[Data extract — start]

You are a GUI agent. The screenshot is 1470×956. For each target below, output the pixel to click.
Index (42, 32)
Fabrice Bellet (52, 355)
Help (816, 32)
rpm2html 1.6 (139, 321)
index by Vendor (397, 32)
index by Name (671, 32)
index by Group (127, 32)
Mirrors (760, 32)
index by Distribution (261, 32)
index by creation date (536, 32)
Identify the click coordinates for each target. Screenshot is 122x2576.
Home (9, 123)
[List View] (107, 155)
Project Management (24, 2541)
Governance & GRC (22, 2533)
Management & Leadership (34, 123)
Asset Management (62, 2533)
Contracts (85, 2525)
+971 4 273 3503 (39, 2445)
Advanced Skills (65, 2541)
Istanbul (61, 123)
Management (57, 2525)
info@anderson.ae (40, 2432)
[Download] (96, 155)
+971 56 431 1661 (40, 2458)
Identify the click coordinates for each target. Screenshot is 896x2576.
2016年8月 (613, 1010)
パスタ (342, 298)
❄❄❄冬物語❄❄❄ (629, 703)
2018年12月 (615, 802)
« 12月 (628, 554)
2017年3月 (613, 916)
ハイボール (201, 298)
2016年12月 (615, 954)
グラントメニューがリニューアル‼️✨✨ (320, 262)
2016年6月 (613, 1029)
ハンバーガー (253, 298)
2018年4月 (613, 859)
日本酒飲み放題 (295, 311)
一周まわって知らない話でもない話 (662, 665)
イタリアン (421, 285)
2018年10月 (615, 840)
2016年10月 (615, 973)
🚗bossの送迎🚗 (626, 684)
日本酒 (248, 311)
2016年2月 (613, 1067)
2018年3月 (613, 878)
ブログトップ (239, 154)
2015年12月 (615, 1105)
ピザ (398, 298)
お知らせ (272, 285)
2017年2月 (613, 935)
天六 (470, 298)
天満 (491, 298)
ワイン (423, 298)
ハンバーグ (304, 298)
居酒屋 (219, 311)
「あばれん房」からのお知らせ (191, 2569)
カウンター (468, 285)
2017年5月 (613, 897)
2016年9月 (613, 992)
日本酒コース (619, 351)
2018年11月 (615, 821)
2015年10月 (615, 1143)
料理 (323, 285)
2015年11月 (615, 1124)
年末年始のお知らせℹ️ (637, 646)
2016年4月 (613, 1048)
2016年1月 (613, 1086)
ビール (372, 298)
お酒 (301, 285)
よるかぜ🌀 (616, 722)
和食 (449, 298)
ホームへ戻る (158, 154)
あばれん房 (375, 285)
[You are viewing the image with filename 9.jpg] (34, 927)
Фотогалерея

[Data extract — finish]

Task details → Output the line containing "ピザ (398, 298)" and each line after it through the close of the entries, unchanged and with no other lines.

Solution →
ピザ (398, 298)
お知らせ (272, 285)
2017年2月 (613, 935)
天六 (470, 298)
天満 (491, 298)
ワイン (423, 298)
ハンバーグ (304, 298)
居酒屋 (219, 311)
「あばれん房」からのお知らせ (191, 2569)
カウンター (468, 285)
2017年5月 (613, 897)
2016年9月 (613, 992)
日本酒コース (619, 351)
2018年11月 (615, 821)
2015年10月 (615, 1143)
料理 (323, 285)
2015年11月 (615, 1124)
年末年始のお知らせℹ️ (637, 646)
2016年4月 (613, 1048)
2016年1月 (613, 1086)
ビール (372, 298)
お酒 (301, 285)
よるかぜ🌀 (616, 722)
和食 (449, 298)
ホームへ戻る (158, 154)
あばれん房 (375, 285)
[You are viewing the image with filename 9.jpg] (34, 927)
Фотогалерея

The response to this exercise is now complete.